Honestly, I don't think high DEF counters break down as cleanly as others might into 'hard' and 'soft' counters, but I'm pretty sure the preceding are all viable ways to get around it.
High Armor
Sometimes, it's just bloody hard to scratch the other guy. High ARM is a pain in the butt, and sometimes a strength of the other guy. There are many sources for it, from raw stats, to buffs, to orders like Shield Wall.
Hard Counters
-Debuffs. Again, not something you often see outside of Cryx and Everblight, but it's there.
-High POW attacks of your own. Power on through to them.
-Boosts. Like high POW, just batter your way through their defenses.
-Damage buffs of your own
-Armor-piercing attacks. Even a Hunter's POW7 gets nasty when a Khadoran jack has ARM10 against it. Throw a boost in there and suddenly that's a column and change off of a hefty target.
-the Decapitation special ability. Double your damage that exceeds the armor? Ouch.

Soft Counters
-Effects do not require a damage roll, like 'Sniper' special rules. Tends to be more effective against single-wound infantry.
-continuous effects like Corrosion (good for single-wound models) and Fire (can get around Shield Wall and other effects that require an activation to bring up)
-ask yourself if you really and truly have to engage and kill the target. If it's in a place you don't want it to be, you can always try to throw/slam it. Or, you can always go for the scenario win or caster-kill
Tough
All that hard work you did is for nothing on a 5+, at the cost of the target getting kncoked down. Granted, this gets more annoying when the enemy has a workaround for the knockdown.

Hard Counters
You need a specifically-worded rule (IE: Take Down, Decapitation, Grievous Wounds) or something that denies healing. Tough explicitly states that the disabled target is healed one damage box and knocked down.
Soft Counters
-Volume of attacks. Hit 'em 'til they fail the tough checks.
-Continuous effects like fire and corrosion. Put 'em down this turn, then make them take the check AGAIN next turn.

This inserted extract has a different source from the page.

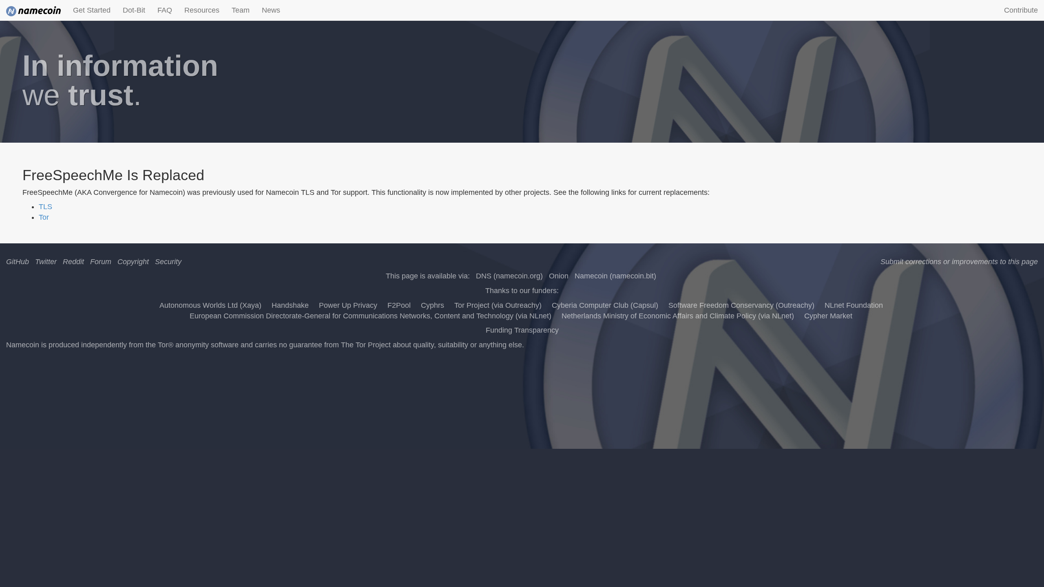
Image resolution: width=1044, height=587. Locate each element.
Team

-Another way to confound a unit with Tough is to try to force tough checks on all of them in the front rank (assuming they can't work around the knockdown effect). Force the enemy to waste time moving around them, or get spread out after having to move around their slow-poke buddies.
Honestly, Tough falls more into an 'annoying' ability than a 'OH GOD' ability. Frankly, it's got a 33% chance of working, which isn't that hot. Sometimes the enemy has good dice, sometimes they don't.
Overall
At this point, I think I'd call this a work in progress. I'm sure there are other nasty things people would love to know how to counter, but I'm not sure what they are at this particular moment in time. That being said, I would love some comments/feedback on what I've missed here, since this one is incomplete for the moment.